Residents of Kinjia village, around 40km (25 miles) from Jharkhand state capital Ranchi, dragged the women out of their homes and attacked them with sticks and iron rods on Saturday, said Arun Kumar Singh, a deputy inspector-general of police in Ranchi.
The attackers blamed the women for several accidents and misfortunes suffered by villagers, including the death of an infant in Kinjia earlier in the week, Singh said.
Jharkhand police spokesman S.N. Pradhan said the villagers also used stones and knives after blaming the five women for bringing illness, poor crops and bad luck on the village through witchcraft.
'It looks like the village held a grudge against these women for a very long time, holding them responsible for... various misfortunes,' Pradhan told AFP.
'The whole village is ganging up against the police now saying they all killed the women,' he said, adding that an investigation was underway.
Police have so far arrested around 50 people involved in the attack, mostly aged between 45 and 50. A large number of police officers have been deployed in the village to prevent any outbreak of violence.

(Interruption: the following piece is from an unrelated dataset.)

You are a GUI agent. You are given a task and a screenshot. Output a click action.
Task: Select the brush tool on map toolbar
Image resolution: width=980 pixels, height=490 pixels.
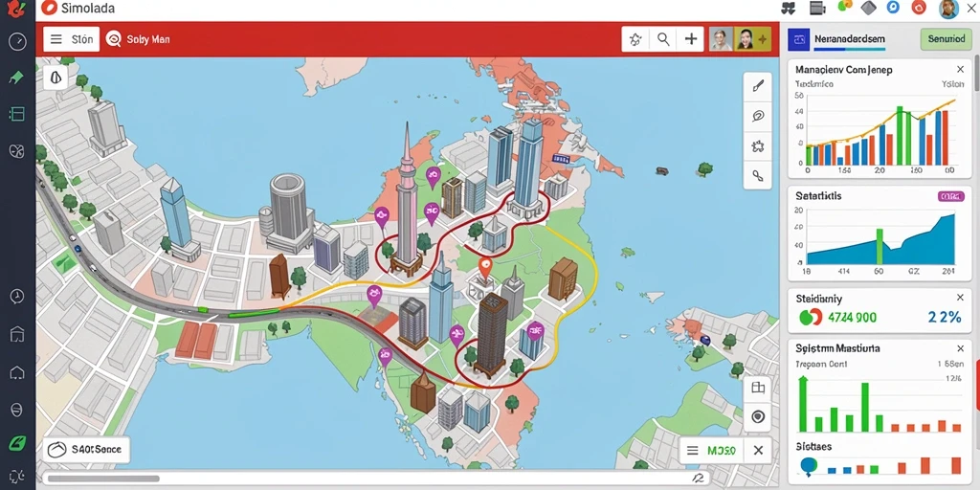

Jharkhand's top elected official, Chief Minister Raghubar Das, condemned the incident. 'In the age of knowledge, this incident is sorrowful. Society should ponder over it,' he said in a statement.
Belief in witchcraft and the occult remains widespread in some impoverished and remote areas in India, where women are sometimes accused of being witches to settle disputes or grievances.
In some cases women are stripped naked as punishment, burnt alive or driven from their homes and killed.
Last month, machete-wielding villagers in the northeastern state of Assam dismembered and beheaded a 63-year-old woman after accusing her of being a witch and casting evil spells on her village.
According to India's National Crime Records Bureau, around 2,100 people, mostly women, were killed between 2000 and 2012 on suspicions of practising witchcraft.
Jharkhand accounted for 54 of 160 'witch hunt' murders in 2013, government data showed.
Some Indian states including Jharkhand have introduced special laws to try to curb crimes against people accused of witchcraft.